Dans sa seconde lettre aux Thessaloniciens (2, 3-8), saint Paul leur parle de l’Avènement du Christ à la fin des temps et leur demande s’ils se rappellent ce qu’il leur en a dit quand il était auprès d’eux. Son propos est donc dans le contexte et la dépendance de ce qu’il leur avait dit, et qu’il ne répète pas, ce qui fait que sa prophétie demeure allusive et que saint Augustin avouait n’y rien comprendre.
Saint Paul explique qu’avant l’Avènement final il y aura une apostasie générale qui, “mystère d’iniquité”, est “déjà à l’œuvre” mais demeure d’abord impuissante et cachée : son déchaînement est retenu par quelque chose ou quelqu’un, et c’est en ce quelque chose ou ce quelqu’un que consiste l’énigme. Viendra le temps où cet obstacle énigmatique sera écarté, “et alors l’Impie se révélera”, il établira pour un temps sa domination : un temps qui peut durer des années, ou des siècles.
Les hypothèses interprétatives ont été nombreuses.

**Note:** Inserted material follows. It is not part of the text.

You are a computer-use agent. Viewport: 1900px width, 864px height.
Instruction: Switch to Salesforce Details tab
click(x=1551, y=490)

La plus célèbre dans l’école contre-révolutionnaire est celle de Dom Delatte, Abbé de Solesmes de 1890 à 1921, pour qui l’obstacle au déchaînement de l’Impie est le pouvoir temporel tant qu’il demeure fidèle à sa fonction qui en fait le rempart de “l’ordre naturel dans l’homme, dans la famille, dans la société, dans la nation, dans toute l’humanité”. Quand le pouvoir temporel, miné de l’intérieur, ne remplit plus son rôle, l’espace public est livré à l’apostasie et à ses conséquences, les perversions et inversions morales.

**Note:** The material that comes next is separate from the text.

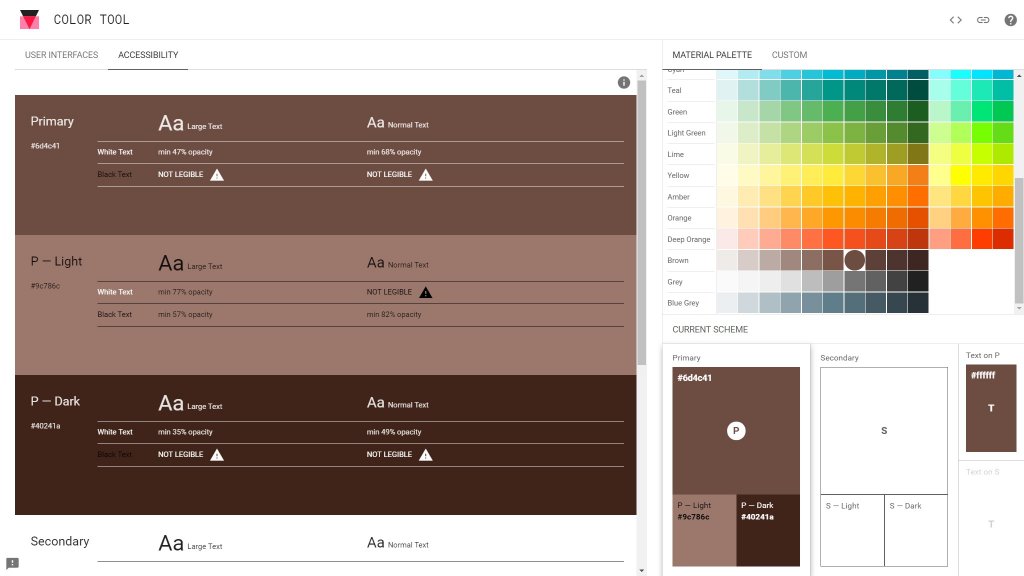Pick a Yellow swatch from the palette
This screenshot has height=576, width=1024.
(800, 175)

Jean Ousset commentait à son tour Dom Delatte : en raison de la décomposition du pouvoir temporel, il voyait venir “le Super-Etat, pouvoir occulte universel enfin manifesté et vraisemblablement incarné en une personne ou un groupe de personnes, visibles ou invisibles, connues de tous ou masquées aux yeux des foules par l’anonymat, pouvoir mondial de la Révolution triomphante”. Rien n’empêchera plus l’apostasie générale de grandir dans la mesure où progresse le “déboisement social”, c’est-à-dire la destruction ou l’inversion du mariage, de l’école, du métier, de tous les corps intermédiaires “et des nations elles-mêmes”. Jean Ousset l’écrivait en 1958, il y a plus d’un demi-siècle.

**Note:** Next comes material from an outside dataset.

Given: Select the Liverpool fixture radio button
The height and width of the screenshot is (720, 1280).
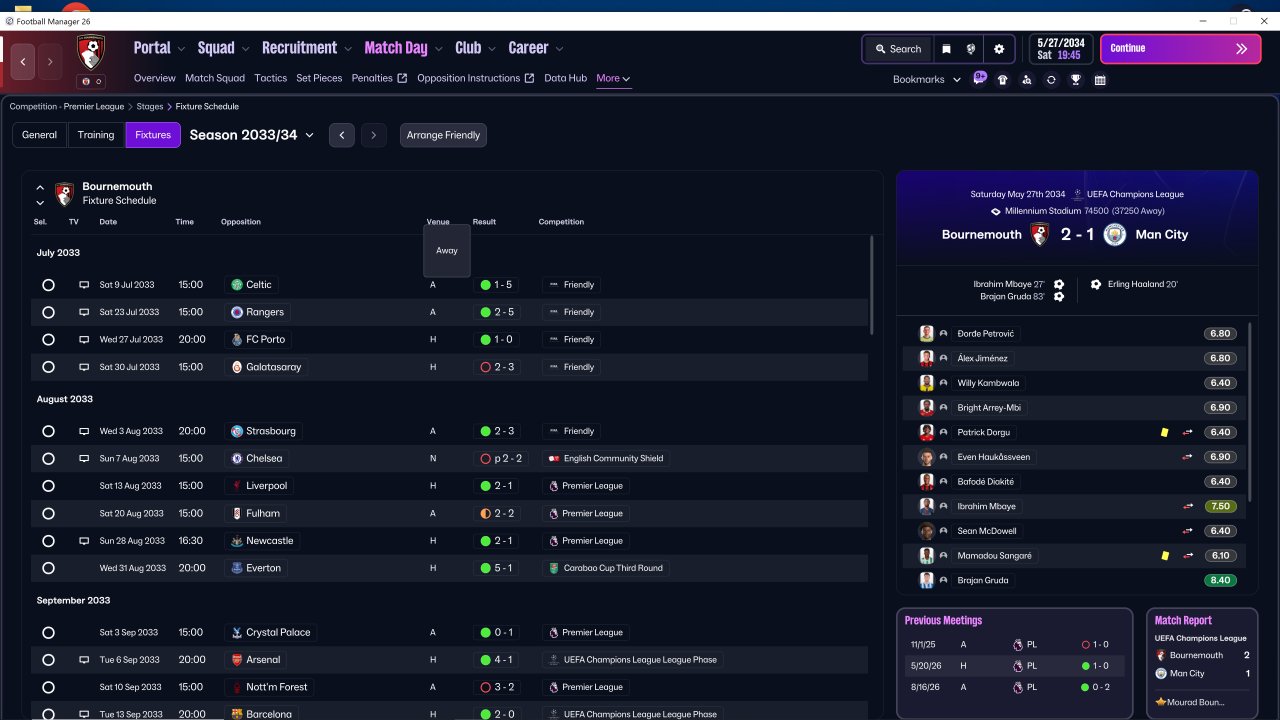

Il s’est répandu, dans l’Église et dans la société, la croyance prévaricatrice que “la démocratie égalitaire est directement issue du monothéisme évangélique” : ce n’est même pas une idée, c’est un aveuglement. La démocratie égalitaire est l’avant-garde, elle détruit l’obstacle temporel qui empêchait une généralisation mondiale de la déchristianisation. Ainsi la démocratie-chrétienne n’aura été, selon Pie X, qu’ “un misérable affluent du grand mouvement d’apostasie organisé dans tous les pays pour l’établissement d’une Église universelle qui n’aura ni dogmes ni hiérarchie, ni règle pour l’esprit ni frein pour les passions”.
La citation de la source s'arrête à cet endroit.